The check constraint specifies conditions on data inserted into a column. Each row inserted into a table must meet these conditions. For example, the quantity column of the items table might check for quantities greater than or equal to one.
For more information on how to use semantic integrity constraints in database design, see the Informix Guide to Database Design and Implementation.

Referential Integrity

Referential integrity refers to the relationship between tables. Because each table in a database must have a primary key, this primary key can appear in other tables because of its relationship to data within those tables. When a primary key from one table appears in another table, it is called a foreign key.

Foreign keys join tables and establish dependencies between tables. Tables can form a hierarchy of dependencies in such a way that if you change or delete a row in one table, you destroy the meaning of rows in other tables. For example, Figure 6-4 shows that the customer_num column of the customer table is a primary key for that table and a foreign key in the orders and cust_call tables. Customer number 106, George Watson, is referenced in both the orders and cust_calls tables. If customer 106 is deleted from the customer table, the link between the three tables and this particular customer is destroyed.


Figure 6-4 Referential Integrity in the Demonstration Database

When you delete a row that contains a primary key or update it with a different primary key, you destroy the meaning of any rows that contain that value as a foreign key. Referential integrity is the logical dependency of a foreign key on a primary key. The integrity of a row that contains a foreign key depends on the integrity of the row that it references-the row that contains the matching primary key.

By default, the database server does not allow you to violate referential integrity and gives you an error message if you attempt to delete rows from the parent table before you delete rows from the child table. You can, however, use the ON DELETE CASCADE option to cause deletes from a parent table to trip deletes on child tables. See Using the ON DELETE CASCADE Option.

To define primary and foreign keys, and the relationship between them, use the CREATE TABLE and ALTER TABLE statements. For more information on these statements, see the Informix Guide to SQL: Syntax. For information about how to build a data model with primary and foreign keys, see the Informix Guide to Database Design and Implementation.

Using the ON DELETE CASCADE Option

To maintain referential integrity when you delete rows from a primary key for a table, use the ON DELETE CASCADE option in the REFERENCES clause of the CREATE TABLE and ALTER TABLE statements. This option allows you to delete a row from a parent table and its corresponding rows in matching child tables with a single delete command.

Locking During Cascading Deletes

During deletes, locks are held on all qualifying rows of the parent and child tables. When you specify a delete, the delete that is requested from the parent table occurs before any referential actions are performed.

What Happens to Multiple Children Tables

If you have a parent table with two child constraints, one child with cascading deletes specified and one child without cascading deletes, and you attempt to delete a row from the parent table that applies to both child tables, the DELETE statement fails, and no rows are deleted from either the parent or child tables.

Logging Must Be Turned On

You must turn on logging in your current database for cascading deletes to work. Logging and cascading deletes are discussed in Transaction Logging on page 6-53.

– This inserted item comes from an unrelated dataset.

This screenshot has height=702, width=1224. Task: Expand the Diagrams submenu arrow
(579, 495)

Example of Cascading Deletes

Suppose you have two tables with referential integrity rules applied, a parent table, accounts, and a child table, sub_accounts. The following CREATE TABLE statements define the referential constraints:

CREATE TABLE accounts ( acc_num SERIAL primary key, acc_type INT, acc_descr CHAR(20)); CREATE TABLE sub_accounts ( sub_acc INTEGER primary key, ref_num INTEGER REFERENCES accounts (acc_num) ON DELETE CASCADE, sub_descr CHAR(20));

The primary key of the accounts table, the acc_num column, uses a SERIAL data type, and the foreign key of the sub_accounts table, the ref_num column, uses an INTEGER data type. Combining the SERIAL data type on the primary key and the INTEGER data type on the foreign key is allowed. Only in this condition can you mix and match data types. The SERIAL data type is an INTEGER, and the database automatically generates the values for the column. All other primary and foreign key combinations must match explicitly. For example, a primary key that is defined as CHAR must match a foreign key that is defined as CHAR.

The definition of the foreign key of the sub_accounts table, the ref_num column, includes the ON DELETE CASCADE option. This option specifies that a delete of any row in the parent table accounts will automatically cause the corresponding rows of the child table sub_accounts to be deleted.

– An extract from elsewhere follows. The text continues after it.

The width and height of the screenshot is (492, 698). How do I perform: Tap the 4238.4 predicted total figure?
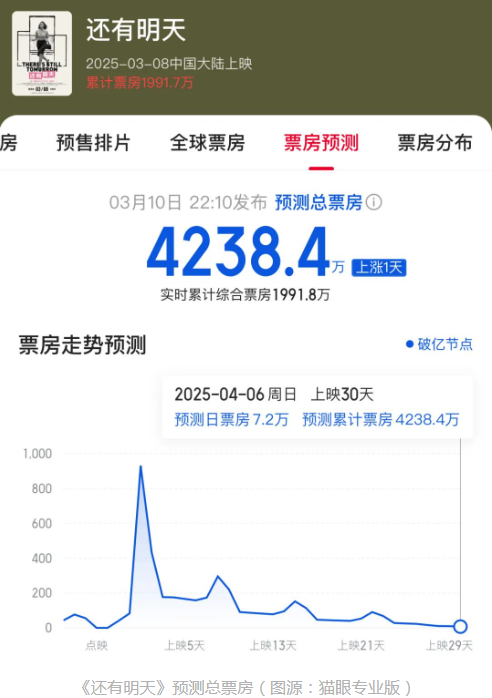tap(238, 252)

To delete a row from the accounts table that will cascade a delete to the sub_accounts table, you must turn on logging. After logging is turned on, you can delete the account number 2 from both tables, as the following example shows:

DELETE FROM accounts WHERE acc_num = 2

Restrictions on Cascading Deletes

You can use cascading deletes for most deletes, including deletes on self-referencing and cyclic queries. The only exception is correlated subqueries. In correlated subqueries, the subquery (or inner SELECT) is correlated when the value it produces depends on a value produced by the outer SELECT statement that contains it. If you have implemented cascading deletes, you cannot write deletes that use a child table in the correlated subquery. You receive an error when you attempt to delete from a correlated subquery.

Important: You cannot define a DELETE trigger event on a table if the table defines a referential constraint with ON DELETE CASCADE.

Object Modes and Violation Detection

The object modes and violation detection features of the database can help you monitor data integrity. These features are particularly powerful when they are combined during schema changes or when insert, delete, and update operations are performed on large volumes of data over short periods.

Database objects, within the context of a discussion of the object modes feature, are constraints, indexes, and triggers, and each of them have different modes. Do not confuse database objects that are relevant to the object modes feature with generic database objects. Generic database objects are things like tables and synonyms.

Definitions of Object Modes

You can set disabled, enabled, or filtering modes for a constraint or a unique index. You can set disabled or enabled modes for a trigger or a duplicate index. You can use database object modes to control the effects of INSERT, DELETE, and UPDATE statements.

Enabled Mode

Constraints, indexes, and triggers are enabled by default.

When a database object is enabled, the database server recognizes the existence of the database object and takes the database object into consideration while it executes an INSERT, DELETE, or UPDATE statement. Thus, an enabled constraint is enforced, an enabled index updated, and an enabled trigger is executed when the trigger event takes place.

When you enable constraints and unique indexes, if a violating row exists, the data manipulation statement fails (that is no rows change) and the database server returns an error message.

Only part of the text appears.